The tender reveals the contract will include the provision of triennial actuarial valuations; the calculation of FRS17 valuations; advice and valuations for admission, and other specialist actuarial related services.
The contract is expected to initially last for four years, but there is an option to extend it for a further two years, and the tender will close to applications on May 12 2008.
Elsewhere, the £1.27bn North Yorkshire pension fund has issued a prior information notice indicating it will shortly be seeking an overseas equity manager to run a £250m portfolio beginning on October 1 2008.
The notice follows recommendations from the scheme's investment strategy update, which also suggested issuing a tender for a global property manager to improve diversification.
The update, issued to pension fund committee members in February, discussed the possibility of investing in the 'alternative' asset classes of property and high yield bonds.

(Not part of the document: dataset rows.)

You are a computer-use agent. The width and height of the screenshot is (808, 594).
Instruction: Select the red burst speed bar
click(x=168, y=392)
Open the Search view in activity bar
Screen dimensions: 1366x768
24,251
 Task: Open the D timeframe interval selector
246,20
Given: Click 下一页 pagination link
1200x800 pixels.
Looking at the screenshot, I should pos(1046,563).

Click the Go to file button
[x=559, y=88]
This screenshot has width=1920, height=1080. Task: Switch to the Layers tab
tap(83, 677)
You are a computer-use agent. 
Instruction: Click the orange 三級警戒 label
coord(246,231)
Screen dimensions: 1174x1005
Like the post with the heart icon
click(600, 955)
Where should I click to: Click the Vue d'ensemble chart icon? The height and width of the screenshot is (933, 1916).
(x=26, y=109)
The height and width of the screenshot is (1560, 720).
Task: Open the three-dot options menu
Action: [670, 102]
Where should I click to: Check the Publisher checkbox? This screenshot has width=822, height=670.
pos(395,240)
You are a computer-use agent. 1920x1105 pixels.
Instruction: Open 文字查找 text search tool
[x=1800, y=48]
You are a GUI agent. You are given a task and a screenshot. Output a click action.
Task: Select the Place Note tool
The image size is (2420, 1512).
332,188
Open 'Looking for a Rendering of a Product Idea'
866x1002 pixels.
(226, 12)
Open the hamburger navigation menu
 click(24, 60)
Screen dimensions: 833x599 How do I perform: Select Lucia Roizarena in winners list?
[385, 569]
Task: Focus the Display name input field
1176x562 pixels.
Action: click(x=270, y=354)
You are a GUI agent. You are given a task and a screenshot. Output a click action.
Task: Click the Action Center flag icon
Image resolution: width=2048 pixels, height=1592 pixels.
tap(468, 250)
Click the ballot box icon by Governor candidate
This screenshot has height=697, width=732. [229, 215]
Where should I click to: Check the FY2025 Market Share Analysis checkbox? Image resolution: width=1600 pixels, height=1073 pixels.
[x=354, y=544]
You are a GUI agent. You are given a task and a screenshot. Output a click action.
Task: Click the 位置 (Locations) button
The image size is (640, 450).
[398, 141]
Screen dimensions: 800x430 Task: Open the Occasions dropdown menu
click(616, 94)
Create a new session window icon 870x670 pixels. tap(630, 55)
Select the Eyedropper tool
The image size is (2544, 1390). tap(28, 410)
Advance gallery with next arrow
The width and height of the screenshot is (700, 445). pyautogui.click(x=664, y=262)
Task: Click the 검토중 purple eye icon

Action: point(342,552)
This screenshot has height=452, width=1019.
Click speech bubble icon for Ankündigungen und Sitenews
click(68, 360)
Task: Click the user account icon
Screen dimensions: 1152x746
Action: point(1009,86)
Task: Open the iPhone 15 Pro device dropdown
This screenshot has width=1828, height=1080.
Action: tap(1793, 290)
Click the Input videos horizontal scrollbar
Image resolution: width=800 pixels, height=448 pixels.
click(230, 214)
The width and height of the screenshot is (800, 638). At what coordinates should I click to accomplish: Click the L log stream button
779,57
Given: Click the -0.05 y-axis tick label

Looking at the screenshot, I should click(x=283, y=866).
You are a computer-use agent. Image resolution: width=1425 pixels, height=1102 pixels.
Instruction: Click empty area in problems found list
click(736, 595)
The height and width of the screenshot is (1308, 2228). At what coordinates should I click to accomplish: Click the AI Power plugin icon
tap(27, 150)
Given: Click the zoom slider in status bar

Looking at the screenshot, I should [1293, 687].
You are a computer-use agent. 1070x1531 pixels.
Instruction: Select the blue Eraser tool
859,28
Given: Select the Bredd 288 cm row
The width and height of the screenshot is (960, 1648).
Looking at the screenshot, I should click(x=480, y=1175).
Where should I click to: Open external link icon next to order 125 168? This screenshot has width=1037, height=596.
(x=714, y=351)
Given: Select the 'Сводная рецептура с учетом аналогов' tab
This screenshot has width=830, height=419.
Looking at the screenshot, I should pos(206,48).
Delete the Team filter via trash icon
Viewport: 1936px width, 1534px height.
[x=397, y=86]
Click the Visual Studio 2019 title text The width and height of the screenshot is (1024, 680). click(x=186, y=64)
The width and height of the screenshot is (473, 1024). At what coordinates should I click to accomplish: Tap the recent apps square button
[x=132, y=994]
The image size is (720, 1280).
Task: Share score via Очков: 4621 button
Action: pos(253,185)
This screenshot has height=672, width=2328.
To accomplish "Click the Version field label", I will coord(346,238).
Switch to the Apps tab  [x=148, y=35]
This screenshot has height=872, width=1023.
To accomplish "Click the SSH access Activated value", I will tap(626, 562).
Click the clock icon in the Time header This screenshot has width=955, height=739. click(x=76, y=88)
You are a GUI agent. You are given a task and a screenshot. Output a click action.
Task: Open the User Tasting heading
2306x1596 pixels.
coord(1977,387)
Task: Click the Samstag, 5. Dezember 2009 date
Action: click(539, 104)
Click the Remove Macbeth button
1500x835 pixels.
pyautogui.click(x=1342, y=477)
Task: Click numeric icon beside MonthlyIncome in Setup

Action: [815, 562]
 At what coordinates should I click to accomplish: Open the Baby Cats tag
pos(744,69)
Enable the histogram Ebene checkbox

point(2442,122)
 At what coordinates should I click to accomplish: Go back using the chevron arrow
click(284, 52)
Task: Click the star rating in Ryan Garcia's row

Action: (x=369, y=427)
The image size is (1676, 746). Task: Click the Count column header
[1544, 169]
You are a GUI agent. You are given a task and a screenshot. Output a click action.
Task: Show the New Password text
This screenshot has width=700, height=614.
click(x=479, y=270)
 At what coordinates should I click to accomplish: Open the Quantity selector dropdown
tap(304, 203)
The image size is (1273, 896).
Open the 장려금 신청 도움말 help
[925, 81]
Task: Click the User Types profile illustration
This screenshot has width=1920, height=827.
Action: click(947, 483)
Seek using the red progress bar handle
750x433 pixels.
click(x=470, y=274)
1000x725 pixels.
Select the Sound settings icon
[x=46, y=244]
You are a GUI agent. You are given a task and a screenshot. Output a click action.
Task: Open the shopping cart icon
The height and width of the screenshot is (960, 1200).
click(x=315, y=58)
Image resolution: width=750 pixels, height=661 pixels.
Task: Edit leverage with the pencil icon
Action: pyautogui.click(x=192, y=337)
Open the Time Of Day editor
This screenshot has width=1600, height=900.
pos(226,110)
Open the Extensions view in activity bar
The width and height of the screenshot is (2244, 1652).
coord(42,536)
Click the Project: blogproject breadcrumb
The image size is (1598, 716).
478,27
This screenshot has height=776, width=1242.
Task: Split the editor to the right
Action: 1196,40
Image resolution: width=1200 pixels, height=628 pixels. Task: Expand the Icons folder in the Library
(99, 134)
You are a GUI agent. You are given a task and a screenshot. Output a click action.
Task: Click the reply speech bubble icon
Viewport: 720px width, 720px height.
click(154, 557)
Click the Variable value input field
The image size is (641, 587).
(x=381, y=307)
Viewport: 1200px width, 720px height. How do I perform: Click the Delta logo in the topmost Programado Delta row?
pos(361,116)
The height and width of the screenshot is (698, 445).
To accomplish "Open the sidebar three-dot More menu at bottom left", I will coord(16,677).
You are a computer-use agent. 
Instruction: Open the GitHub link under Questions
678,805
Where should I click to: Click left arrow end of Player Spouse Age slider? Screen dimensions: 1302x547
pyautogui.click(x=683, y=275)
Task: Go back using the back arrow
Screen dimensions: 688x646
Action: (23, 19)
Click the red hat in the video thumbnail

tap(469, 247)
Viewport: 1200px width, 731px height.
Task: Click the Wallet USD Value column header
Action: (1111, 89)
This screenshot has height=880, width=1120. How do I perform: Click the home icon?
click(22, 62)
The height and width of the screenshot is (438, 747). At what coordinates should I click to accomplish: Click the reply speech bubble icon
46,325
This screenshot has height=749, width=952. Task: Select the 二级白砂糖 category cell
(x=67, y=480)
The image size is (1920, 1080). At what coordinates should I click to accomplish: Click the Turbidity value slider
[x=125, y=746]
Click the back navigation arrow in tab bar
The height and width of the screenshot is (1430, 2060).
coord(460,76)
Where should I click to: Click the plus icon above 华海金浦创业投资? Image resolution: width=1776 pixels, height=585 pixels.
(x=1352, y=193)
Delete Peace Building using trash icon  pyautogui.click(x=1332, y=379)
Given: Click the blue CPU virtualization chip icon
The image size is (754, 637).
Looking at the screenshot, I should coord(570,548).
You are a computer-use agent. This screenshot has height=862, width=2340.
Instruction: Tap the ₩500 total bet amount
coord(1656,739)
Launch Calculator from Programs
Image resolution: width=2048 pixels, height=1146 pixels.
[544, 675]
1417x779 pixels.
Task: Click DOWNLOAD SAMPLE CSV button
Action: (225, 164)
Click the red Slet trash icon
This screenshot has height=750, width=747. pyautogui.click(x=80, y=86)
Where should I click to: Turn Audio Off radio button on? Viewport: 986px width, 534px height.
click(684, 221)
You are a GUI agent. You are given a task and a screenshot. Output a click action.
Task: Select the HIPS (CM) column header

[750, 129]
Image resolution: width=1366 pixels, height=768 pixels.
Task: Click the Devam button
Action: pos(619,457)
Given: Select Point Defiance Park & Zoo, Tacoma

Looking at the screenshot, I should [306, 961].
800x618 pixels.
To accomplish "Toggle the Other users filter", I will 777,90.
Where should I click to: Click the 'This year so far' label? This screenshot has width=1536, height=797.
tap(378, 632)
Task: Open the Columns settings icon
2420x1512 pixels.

However, as the fund already has a "very small exposure" to high yield bonds, the report suggested the scheme should hold further discussions before altering its allocation in this area, although it recommended beginning a search for a global property manager as the sector "appears to offer much greater opportunity" than the UK market.
As it can take several months to become fully invested, the report recommended the scheme should start searching for a global property manager" within the next few months" to ensure it is invested before the end of the year, the suggestion being the new portfolio should be funded by reducing the scheme's equity allocation by 5%.
Meanwhile, the £660m London Borough of Newham pension fund is searching for two global equity managers to run two high performance unconstrained mandates totalling £160m.
The investment strategy update presented to the Pension Fund Committee by the scheme's investment adviser, Hewitt, in February, suggested the new mandates would help increase expected returns and reduce risk.
The two unconstrained mandates will be funded in part by £160m formerly managed by Capital Management, but these assets are currently run by Legal & General as part of a £294m investment in a passive fund.
Newham claimed appointing two new managers alongside the two current active managers - AXA Rosenberg and Alliance Bernstein - would "diversify manager risk and enable the Fund to structure a portfolio that is appropriate for a number of different market conditions".
At the same meeting, Committee members also agreed to the two further recommendations put forward by Hewitt, which is to keep the scheme's bond allocation under review with the aim of increasing it as yields begin to rise, and to make a 10% allocation to hedge funds, as a diversification tool, once Committee members have received further training on the different strategies available.
The tender for the two unconstrained global equity mandates will close to applications on April 25 2008.